== SET TASK 1 ==
In the passage about the Bank of Japan visit, take the stretch that opens with the words containing "However, despite how" and closes with "it looks like!)", and write it out with "thieves" updated to "intruders".

By Ki Bum Kim
To kick off our third week in Japan, our class visited the Bank of Japan (BOJ) and the Tokyo Stock Exchange (TSE) to learn more about some of the major symbols of Japan’s economy. As a business major in the Marshall School of Business, I had been looking forward to these visits so that I could gain a more international perspective on fiscal policy and trading, especially since I took a “Trading and Exchanges” course with Professor Larry Harris back at USC.
Our first stop was the Bank of Japan, which was only a couple of subway stations away from the Sakura Hotel, where we are staying in Tokyo. As we entered the courtyard of the fortress-like building, we could see why the BOJ is widely known as a significant cultural landmark. The stately Old Building, built in 1896, contrasted greatly with the modernized buildings that surrounded the bank. As our guide explained later on in the tour, the bank had survived the Great Earthquake of 1923 and the firebombing during World War II, which made it one of the few buildings that remained from the Meiji era.
However, despite how impressive the bank looked from the outside, the most intriguing part of the building may have been the underground vaults. Protected by three doors, including the enormous 25-ton outer door, the vault had many unique features that represented some of the most cutting-edge technology at the time. For example, the architect included a feature that allowed bank officials to reroute water from a nearby river to flood the vault as the last line of defense from thieves. Although the bank floor and the hall of past governors were interesting to see as well, walking through the vault was definitely one of the highlights of the day. (Unfortunately, the BOJ didn’t allow visitors to take pictures, so you’ll have to visit there yourself to see what it looks like!)

== SOURCE RECORDS ==
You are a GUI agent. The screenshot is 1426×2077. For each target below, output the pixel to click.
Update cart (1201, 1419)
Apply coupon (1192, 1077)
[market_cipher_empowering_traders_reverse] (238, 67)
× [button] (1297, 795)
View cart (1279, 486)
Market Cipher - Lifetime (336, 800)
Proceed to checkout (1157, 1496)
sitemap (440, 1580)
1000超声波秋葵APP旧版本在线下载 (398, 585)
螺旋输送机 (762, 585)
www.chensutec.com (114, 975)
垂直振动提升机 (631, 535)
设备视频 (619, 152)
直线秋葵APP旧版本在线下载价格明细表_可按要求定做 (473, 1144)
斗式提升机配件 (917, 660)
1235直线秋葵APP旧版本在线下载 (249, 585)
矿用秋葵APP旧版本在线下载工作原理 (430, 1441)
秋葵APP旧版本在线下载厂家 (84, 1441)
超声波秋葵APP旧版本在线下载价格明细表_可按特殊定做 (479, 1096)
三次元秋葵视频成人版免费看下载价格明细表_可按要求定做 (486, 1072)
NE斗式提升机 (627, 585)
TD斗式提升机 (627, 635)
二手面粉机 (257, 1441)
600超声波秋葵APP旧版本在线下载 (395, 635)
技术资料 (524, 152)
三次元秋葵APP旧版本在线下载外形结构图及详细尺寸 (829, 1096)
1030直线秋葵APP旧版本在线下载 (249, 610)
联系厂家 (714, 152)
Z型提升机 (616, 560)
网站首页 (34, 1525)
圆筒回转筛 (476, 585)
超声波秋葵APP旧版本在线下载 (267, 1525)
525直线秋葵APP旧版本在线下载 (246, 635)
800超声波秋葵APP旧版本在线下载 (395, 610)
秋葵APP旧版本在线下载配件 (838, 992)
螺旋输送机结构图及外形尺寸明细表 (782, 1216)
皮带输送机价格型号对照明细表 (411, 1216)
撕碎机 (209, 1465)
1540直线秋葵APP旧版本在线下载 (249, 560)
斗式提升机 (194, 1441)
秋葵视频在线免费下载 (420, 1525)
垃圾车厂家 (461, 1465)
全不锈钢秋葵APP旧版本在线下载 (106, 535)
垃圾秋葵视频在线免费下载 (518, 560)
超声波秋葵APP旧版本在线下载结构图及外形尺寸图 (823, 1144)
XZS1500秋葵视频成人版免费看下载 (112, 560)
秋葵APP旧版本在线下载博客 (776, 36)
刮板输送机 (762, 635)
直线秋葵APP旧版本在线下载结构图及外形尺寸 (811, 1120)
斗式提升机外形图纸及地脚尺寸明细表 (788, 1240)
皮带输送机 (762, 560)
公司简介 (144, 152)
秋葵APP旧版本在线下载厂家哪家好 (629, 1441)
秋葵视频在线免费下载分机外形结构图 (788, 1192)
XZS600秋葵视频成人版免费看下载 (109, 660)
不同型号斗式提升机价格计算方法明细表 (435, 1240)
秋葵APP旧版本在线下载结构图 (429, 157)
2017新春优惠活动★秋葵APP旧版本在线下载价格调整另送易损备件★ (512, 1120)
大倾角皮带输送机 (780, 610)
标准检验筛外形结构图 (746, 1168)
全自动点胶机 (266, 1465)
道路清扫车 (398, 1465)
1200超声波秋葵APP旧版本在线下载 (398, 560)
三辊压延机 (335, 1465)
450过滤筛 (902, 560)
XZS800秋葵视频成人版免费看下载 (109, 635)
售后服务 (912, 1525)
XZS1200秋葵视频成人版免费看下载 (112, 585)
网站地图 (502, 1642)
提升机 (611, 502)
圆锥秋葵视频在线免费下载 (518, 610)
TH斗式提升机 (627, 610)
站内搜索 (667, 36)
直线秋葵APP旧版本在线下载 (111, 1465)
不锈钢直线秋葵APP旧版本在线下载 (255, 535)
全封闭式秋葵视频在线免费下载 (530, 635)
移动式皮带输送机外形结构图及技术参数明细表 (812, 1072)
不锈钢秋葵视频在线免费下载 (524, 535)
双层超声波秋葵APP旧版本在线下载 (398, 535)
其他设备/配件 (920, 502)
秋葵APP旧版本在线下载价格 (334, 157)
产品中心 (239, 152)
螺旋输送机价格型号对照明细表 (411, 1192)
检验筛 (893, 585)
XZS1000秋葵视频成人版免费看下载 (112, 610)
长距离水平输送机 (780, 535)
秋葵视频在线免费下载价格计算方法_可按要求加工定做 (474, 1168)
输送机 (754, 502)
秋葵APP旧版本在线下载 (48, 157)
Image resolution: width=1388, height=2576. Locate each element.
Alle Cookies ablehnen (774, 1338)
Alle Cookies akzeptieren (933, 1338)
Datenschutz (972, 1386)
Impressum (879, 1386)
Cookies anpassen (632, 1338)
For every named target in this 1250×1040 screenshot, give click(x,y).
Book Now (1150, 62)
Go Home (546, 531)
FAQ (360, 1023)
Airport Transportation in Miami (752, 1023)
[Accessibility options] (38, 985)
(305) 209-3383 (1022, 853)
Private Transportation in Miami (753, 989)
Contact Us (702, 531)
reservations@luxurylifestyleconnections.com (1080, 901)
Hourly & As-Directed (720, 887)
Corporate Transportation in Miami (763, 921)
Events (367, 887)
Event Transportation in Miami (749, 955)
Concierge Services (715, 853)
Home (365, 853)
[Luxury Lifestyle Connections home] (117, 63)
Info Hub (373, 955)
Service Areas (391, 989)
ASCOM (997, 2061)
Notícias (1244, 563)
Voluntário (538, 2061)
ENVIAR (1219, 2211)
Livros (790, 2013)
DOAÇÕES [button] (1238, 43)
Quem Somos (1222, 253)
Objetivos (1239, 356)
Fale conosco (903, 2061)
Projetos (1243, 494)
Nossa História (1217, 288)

== SET TASK 2 ==
Format the rows from the line containing "XZS1500秋葵视频成人版免费看下载 (112, 560)" through the line containing "秋葵视频在线免费下载分机外形结构图 (788, 1192)" as a Markdown table with the columns Index and Entry. Give each line its number, and leave out blank lines.

== EXERCISE RESULT 1 ==
However, despite how impressive the bank looked from the outside, the most intriguing part of the building may have been the underground vaults. Protected by three doors, including the enormous 25-ton outer door, the vault had many unique features that represented some of the most cutting-edge technology at the time. For example, the architect included a feature that allowed bank officials to reroute water from a nearby river to flood the vault as the last line of defense from intruders. Although the bank floor and the hall of past governors were interesting to see as well, walking through the vault was definitely one of the highlights of the day. (Unfortunately, the BOJ didn’t allow visitors to take pictures, so you’ll have to visit there yourself to see what it looks like!)

== EXERCISE RESULT 2 ==
| Index | Entry |
|---|---|
| 1 | XZS1500秋葵视频成人版免费看下载 (112, 560) |
| 2 | 秋葵APP旧版本在线下载博客 (776, 36) |
| 3 | 刮板输送机 (762, 635) |
| 4 | 直线秋葵APP旧版本在线下载结构图及外形尺寸 (811, 1120) |
| 5 | 斗式提升机外形图纸及地脚尺寸明细表 (788, 1240) |
| 6 | 皮带输送机 (762, 560) |
| 7 | 公司简介 (144, 152) |
| 8 | 秋葵APP旧版本在线下载厂家哪家好 (629, 1441) |
| 9 | 秋葵视频在线免费下载分机外形结构图 (788, 1192) |